In this paper we have presented an algorithm for the determination of stereospecific assignments on the basis of “exact” eNOEs. Application of the algorithm to the protein GB3 shows that a significant number of stereospecific assignments can be obtained, and that all these stereospecific assignments are in agreement with those determined earlier by other methods. The use of eNOEs is thereby essential, as corresponding calculations with traditional, semi-quantitative NOE distance restraints resulted in far less stereospecific assignments. The stereospecific assignment algorithm is automatic and fast, requiring less than 1 s of CPU time on a laptop computer for GB3.

The GB3 protein sample used for this study was of exceptionally good quality in terms of sample concentration and stability. It is possible that for more demanding proteins the eNOE analysis could not be carried out to the same degree of completeness as for GB3, resulting in a smaller number of unambiguous stereospecific assignments. Nevertheless, the approach presented in this paper will remain valid. We have initiated eNOE measurements of several other proteins, including cyclophilin A, for which results will be reported in the future.

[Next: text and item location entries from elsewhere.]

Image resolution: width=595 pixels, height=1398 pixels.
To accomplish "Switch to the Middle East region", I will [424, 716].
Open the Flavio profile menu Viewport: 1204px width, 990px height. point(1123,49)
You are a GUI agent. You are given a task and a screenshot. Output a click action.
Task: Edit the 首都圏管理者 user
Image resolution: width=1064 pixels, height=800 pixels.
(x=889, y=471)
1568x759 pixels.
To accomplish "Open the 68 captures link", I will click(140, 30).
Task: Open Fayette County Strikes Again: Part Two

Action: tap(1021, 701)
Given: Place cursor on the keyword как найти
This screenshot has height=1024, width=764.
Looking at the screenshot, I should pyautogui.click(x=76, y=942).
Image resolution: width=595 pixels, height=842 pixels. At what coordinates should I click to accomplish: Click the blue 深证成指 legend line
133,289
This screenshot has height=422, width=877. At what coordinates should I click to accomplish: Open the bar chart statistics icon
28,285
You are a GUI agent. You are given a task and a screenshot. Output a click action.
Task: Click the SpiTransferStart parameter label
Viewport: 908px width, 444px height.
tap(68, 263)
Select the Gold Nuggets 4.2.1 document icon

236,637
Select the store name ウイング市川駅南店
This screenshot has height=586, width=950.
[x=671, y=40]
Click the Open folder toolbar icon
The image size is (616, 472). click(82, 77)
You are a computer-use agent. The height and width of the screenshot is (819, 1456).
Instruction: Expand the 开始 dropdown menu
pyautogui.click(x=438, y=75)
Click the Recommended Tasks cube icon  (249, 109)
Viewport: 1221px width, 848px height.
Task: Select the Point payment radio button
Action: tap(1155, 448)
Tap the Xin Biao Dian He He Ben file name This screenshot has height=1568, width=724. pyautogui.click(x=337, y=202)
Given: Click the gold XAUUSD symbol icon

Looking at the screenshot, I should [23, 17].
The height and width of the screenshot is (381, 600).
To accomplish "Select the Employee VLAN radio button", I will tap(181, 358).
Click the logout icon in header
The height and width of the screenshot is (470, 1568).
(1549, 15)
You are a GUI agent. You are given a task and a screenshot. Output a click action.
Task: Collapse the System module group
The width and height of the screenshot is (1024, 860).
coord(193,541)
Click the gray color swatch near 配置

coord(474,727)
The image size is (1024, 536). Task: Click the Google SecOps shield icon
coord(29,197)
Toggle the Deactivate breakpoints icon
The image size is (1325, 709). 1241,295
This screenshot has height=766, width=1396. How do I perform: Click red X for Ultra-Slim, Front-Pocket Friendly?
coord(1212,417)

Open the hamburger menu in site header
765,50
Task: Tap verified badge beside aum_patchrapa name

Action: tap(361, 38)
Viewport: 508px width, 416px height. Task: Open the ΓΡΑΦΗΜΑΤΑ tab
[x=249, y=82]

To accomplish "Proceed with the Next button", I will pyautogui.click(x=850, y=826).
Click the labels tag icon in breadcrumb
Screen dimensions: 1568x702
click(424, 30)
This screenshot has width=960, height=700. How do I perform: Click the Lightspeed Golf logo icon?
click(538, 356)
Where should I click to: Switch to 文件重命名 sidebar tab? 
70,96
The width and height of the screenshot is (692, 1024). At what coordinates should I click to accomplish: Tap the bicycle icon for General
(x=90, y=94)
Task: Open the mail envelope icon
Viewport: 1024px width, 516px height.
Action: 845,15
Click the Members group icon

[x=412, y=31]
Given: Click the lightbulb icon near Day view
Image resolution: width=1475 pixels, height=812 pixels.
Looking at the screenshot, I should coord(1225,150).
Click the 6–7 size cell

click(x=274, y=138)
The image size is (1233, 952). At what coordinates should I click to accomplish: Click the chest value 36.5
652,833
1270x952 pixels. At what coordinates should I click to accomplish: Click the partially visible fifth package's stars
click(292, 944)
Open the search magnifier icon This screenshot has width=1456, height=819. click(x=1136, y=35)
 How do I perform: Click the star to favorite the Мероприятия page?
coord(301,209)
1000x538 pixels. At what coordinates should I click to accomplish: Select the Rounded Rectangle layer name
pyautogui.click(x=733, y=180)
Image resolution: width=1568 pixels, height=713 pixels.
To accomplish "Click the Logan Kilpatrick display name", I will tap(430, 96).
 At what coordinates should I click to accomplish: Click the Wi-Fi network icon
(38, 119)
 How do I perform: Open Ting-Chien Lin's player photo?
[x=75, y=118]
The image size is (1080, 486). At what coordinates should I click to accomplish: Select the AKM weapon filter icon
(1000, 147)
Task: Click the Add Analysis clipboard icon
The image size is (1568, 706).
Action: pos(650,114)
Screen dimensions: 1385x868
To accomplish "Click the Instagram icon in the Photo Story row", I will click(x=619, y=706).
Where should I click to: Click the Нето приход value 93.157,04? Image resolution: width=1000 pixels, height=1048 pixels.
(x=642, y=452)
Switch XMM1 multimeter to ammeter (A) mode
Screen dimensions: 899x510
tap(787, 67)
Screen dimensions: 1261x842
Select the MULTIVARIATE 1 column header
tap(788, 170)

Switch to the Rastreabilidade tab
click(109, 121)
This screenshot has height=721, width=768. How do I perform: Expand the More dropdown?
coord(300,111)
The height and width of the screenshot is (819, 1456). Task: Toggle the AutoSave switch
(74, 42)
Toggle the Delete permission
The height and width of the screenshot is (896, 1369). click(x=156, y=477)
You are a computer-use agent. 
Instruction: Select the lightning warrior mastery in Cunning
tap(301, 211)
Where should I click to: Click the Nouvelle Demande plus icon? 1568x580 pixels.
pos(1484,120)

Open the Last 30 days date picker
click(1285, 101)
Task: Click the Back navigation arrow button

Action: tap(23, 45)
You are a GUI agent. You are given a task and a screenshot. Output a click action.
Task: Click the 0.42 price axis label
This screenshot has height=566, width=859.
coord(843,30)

Stereospecific assignments are of particular importance for the optimal use of eNOE data, for example to elucidate motions in proteins (Vögeli et al. 2012). Much of the accuracy of the eNOE-based distance measurements is otherwise lost by corrections that have to be made to account for the absence of the stereospecific assignments (Fletcher et al. 1996; Güntert 1998). This effect is illustrated in Fig. S2 by the distributions of the χ1 torsion angle values in three-state ensembles of GB3 obtained from eNOEs with either no stereospecific assignments or complete stereospecific assignments. This figure clearly shows that stereospecific assignments for the βCH2 groups lead in many cases to significantly narrower χ1 distributions. The present stereospecific assignment method is therefore a crucial complement of the eNOE methodology (Orts et al. 2012; Vögeli et al. 2009, 2010, 2012, 2013).